→ **Exercise description**
What's needed is a word-for-word retyping of the entries below, pictures omitted.
------ Data to process ------
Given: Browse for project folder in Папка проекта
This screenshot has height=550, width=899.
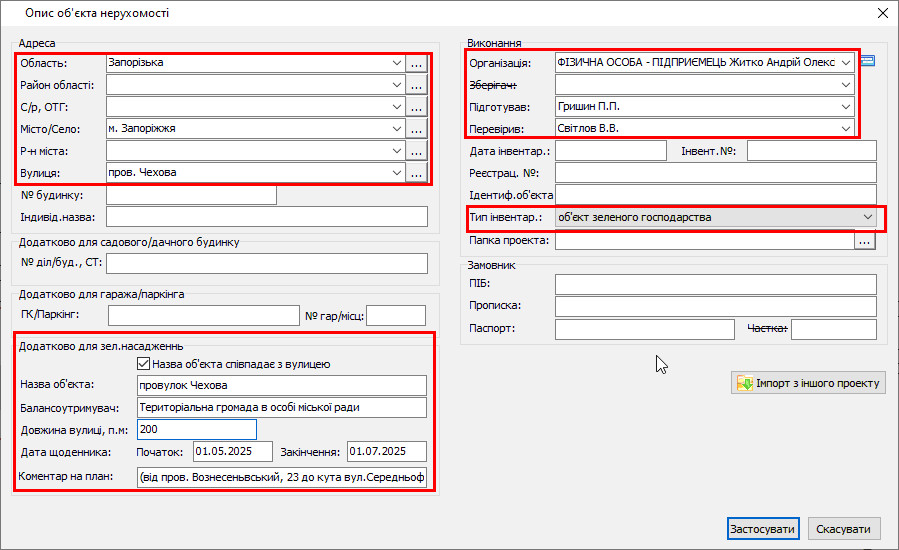Looking at the screenshot, I should click(865, 241).
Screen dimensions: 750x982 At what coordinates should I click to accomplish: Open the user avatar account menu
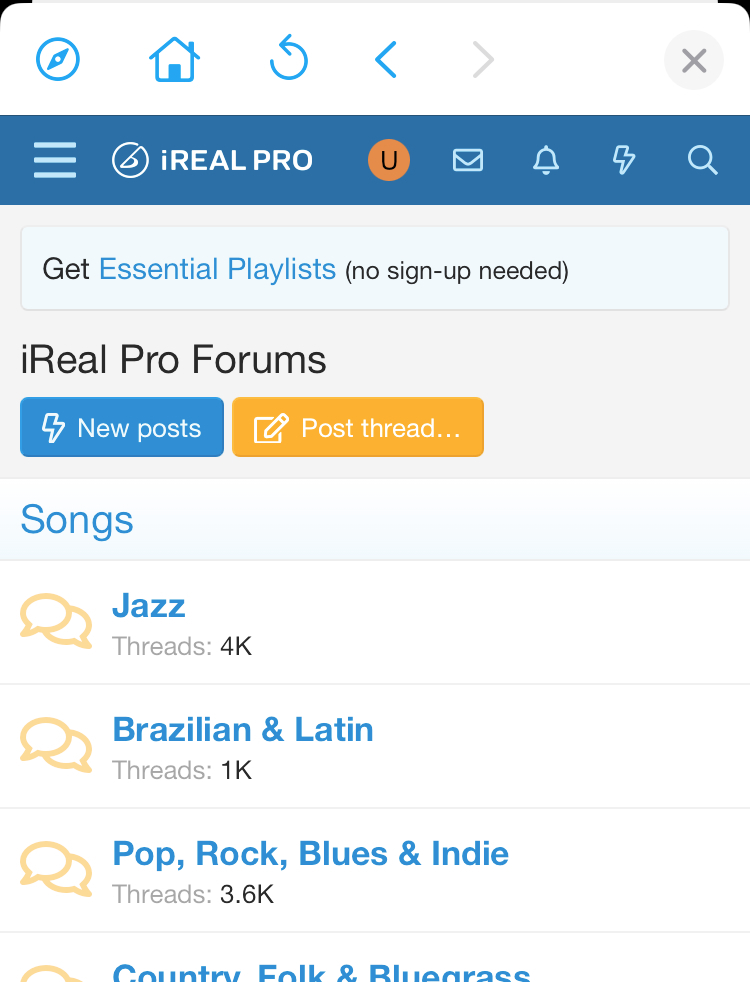point(389,160)
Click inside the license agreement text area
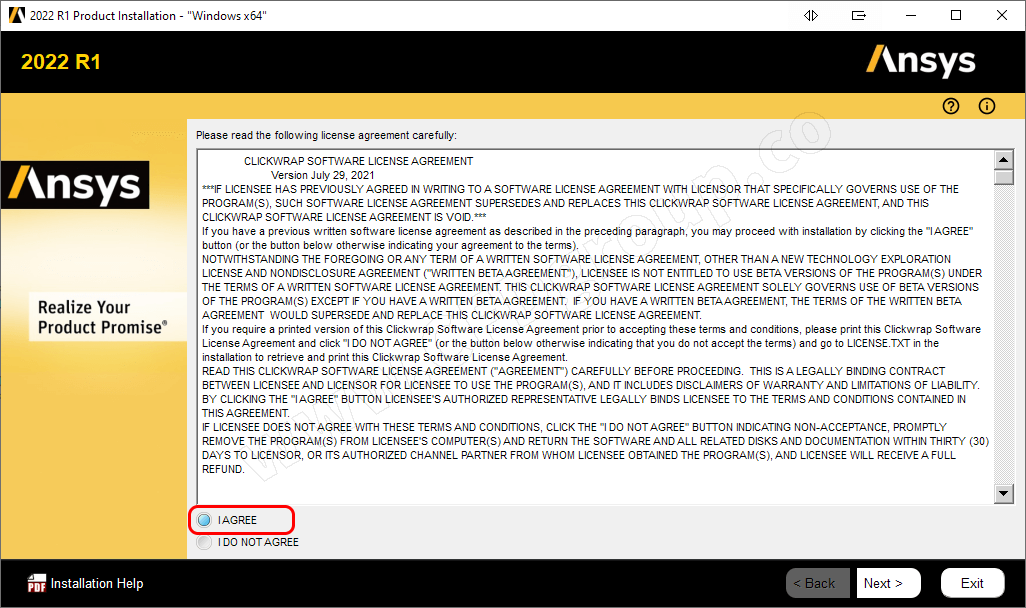Image resolution: width=1026 pixels, height=608 pixels. point(595,327)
------
→ **Written response**
Given: Browse for project folder in Папка проекта
This screenshot has height=550, width=899.
Looking at the screenshot, I should click(865, 241).
Screen dimensions: 750x982 At what coordinates should I click to accomplish: Open the user avatar account menu
point(389,160)
Click inside the license agreement text area
Image resolution: width=1026 pixels, height=608 pixels. point(595,327)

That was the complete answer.